Grow food, not lawns. Mostly.
Our little lawn seedlings on the Summer Solstice eve!
The Man of the Place and I have always been emphatically anti-lawn. We’ve been dyed-in-the-wool members of the Food Not Lawns community for years. I count among my most favorite hours spent in the past eight years in building up my garden to contain a biodiverse group of plants that support our ecosystem and our bellies! When finding out that we were moving to Three Dog Farm, scads of neighbors and friends said, “But what about your garden?!”
So imagine our surprise when, after a year of looking, we found the house with the land, price point, and character we desired but it came with a lot of lawn in the side yard. Then that undesired lawn got ripped up before the closing so a new septic field could be installed and we thought “yes, this is great! We’ll just sow a field of wildflowers like we did at the last house.” But then we got thinking about the two, soon to be three, dogs who will use this area as their exercise and training field.
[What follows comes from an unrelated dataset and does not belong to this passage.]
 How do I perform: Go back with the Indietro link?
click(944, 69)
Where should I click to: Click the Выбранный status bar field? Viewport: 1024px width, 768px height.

Of the myriad of options to keep their area from being a giant mud pit we begrudgingly acquiesced to the dreaded lawn.
When I came home today The Man of the Place had the sprinkler running on the grass seed, which is beginning to sprout like so many tiny feathers poking out of the ground. Once the seed is well established I pinky-promise we won’t use scads of synthetic chemicals on it, which would end up in our drinking water. And during drought we will conserve water by letting our mini-field go dormant and trust that the fall rains will revive its color. Maybe in time some local weeds will fill in the empty spots where the seed didn’t sprout; heck, as long as its green and the dogs can romp we’ll call it a win.
I do have to admit, on this sultry eve of the Summer Solstice, that the “chk-chk-chk” of the sprinkler reminds me of pleasant summer days back when I was a kid. I grew up in Chicagoland in a subdivision built on the prairie and oak savanna, back then the metronomic whirring of our neighborhood sprinklers signaled lazy hours spent up in my favorite maple tree, lying on my bed reading or setting marshmallows on fire (on purpose!) after a cookout. Time will tell what memories will become embedded next to the sound of our sprinkler here at Three Dog Farm, I’m looking forward to the memory.